A Small Child's Bible (1946), with seventy stories written and illustrated by Doane, was described as "a standard" in 1960. "Here is a book that both child and parent can read together with pleasure," remarked a 1952 reviewer about her A Book of Nature, a child's guide to flora and fauna common in the northeastern United States.

==Publications==
===As illustrator===
- Judy Bolton series by Margaret Sutton
- Melody Lane series by Lilian Garis
- Magic Makers series by Margaret Sutton
- Mary Paxson: Her Book (1931)
- Pinocchio Put-Together Book (1937), with Carlo Collodi and Christopher Rule
- Mother Goose (1940)
- Did You Ever? (1940) by Elizabeth Honness
- Belinda Balloon and the Big Wind (1940) by Elizabeth Honness
- Favorite Nursery Songs (1941)
- Two Bridgets (1941) by Cynthia Hathaway
- Trailer Trio (1942) by Emma Atkins Jacobs
- Polly Peters (1942) by Jane Quigg
- A Child's Garden of Verses (1942) by Robert Louis Stevenson
- Tell Me About God (1943) by Mary Alice Jones
- Singing with Peter and Patsy (1944) by Ann Sterling Boesel
- More Silver Pennies (1945) by Blanche Jennings Thompson
- Tell Me About Jesus (1946) by Mary Alice Jones
- The Child's Book of Prayers (1947)
- A Small Child's Book of Verse (1948)
- Heidi (1958) by Johanna Spyri
- Hans Brinker, or The Silver Skates (1961) by Mary Mapes Dodge
- Heidi's Children (1964) by Charles Tritten
- Fairy Elves (1964) by Robin Palmer

===As author or editor===
- Littlest Ones (1940)
- A Small Child's Bible (1946), "published in both Catholic and Protestant editions"
- A Book of Nature (1952)
- The Boy Jesus (1953)
- Bible Children: Stories from the Old Testament (1954)
- Poems of Praise (1957)
- The Story of Moses (1958)
- St.
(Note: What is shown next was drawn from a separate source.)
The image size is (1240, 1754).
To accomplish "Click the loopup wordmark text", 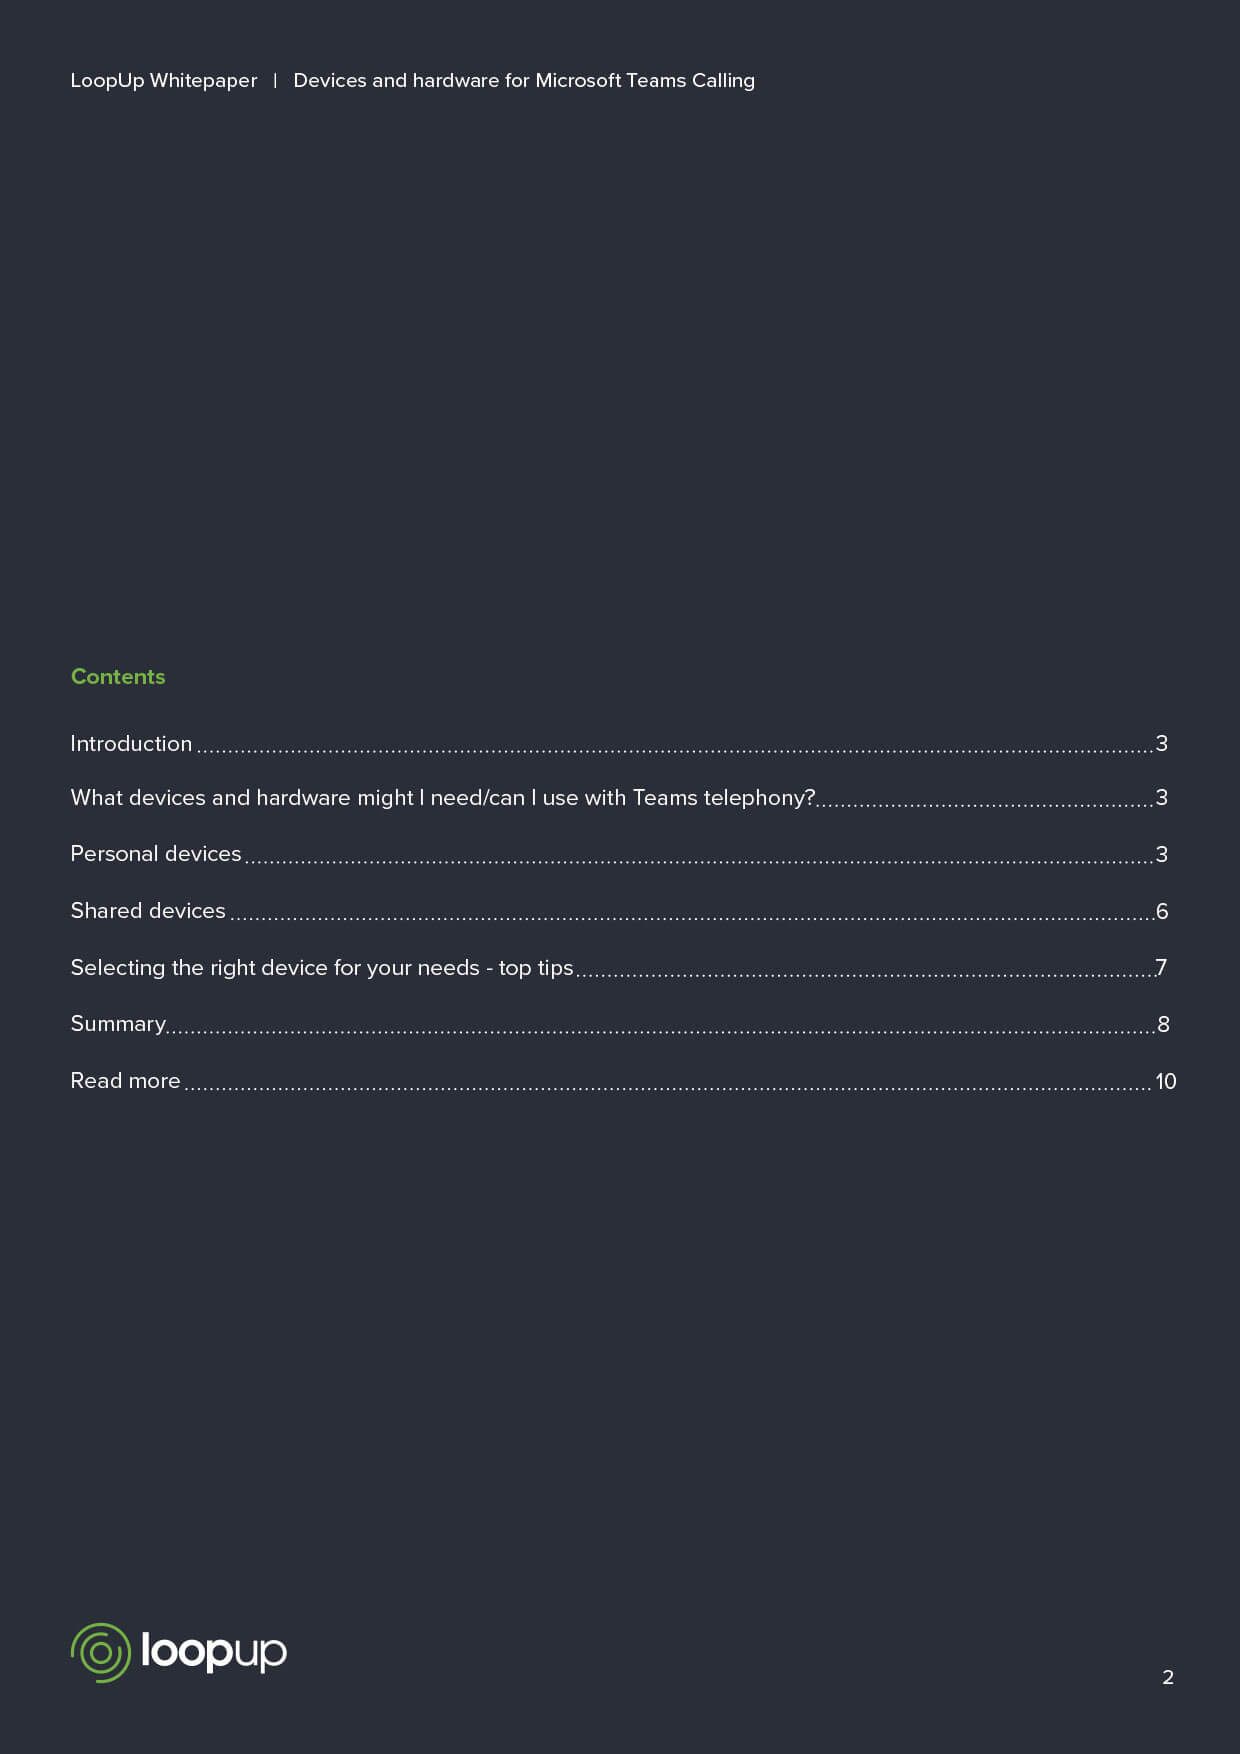I will pos(213,1651).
Francis (1960)

=== As Dorothy Hoffner ===

- Cooking Step by Step (1947)

==Personal life==
Doane married Warren Earl Hoffner in the 1930s. They lived in Glendola, New Jersey after 1948. Her husband died in 1958, and she died in 1966, at the age of 60, in Belmar, New Jersey. There is a box of her illustrations from three book projects at the University of Minnesota.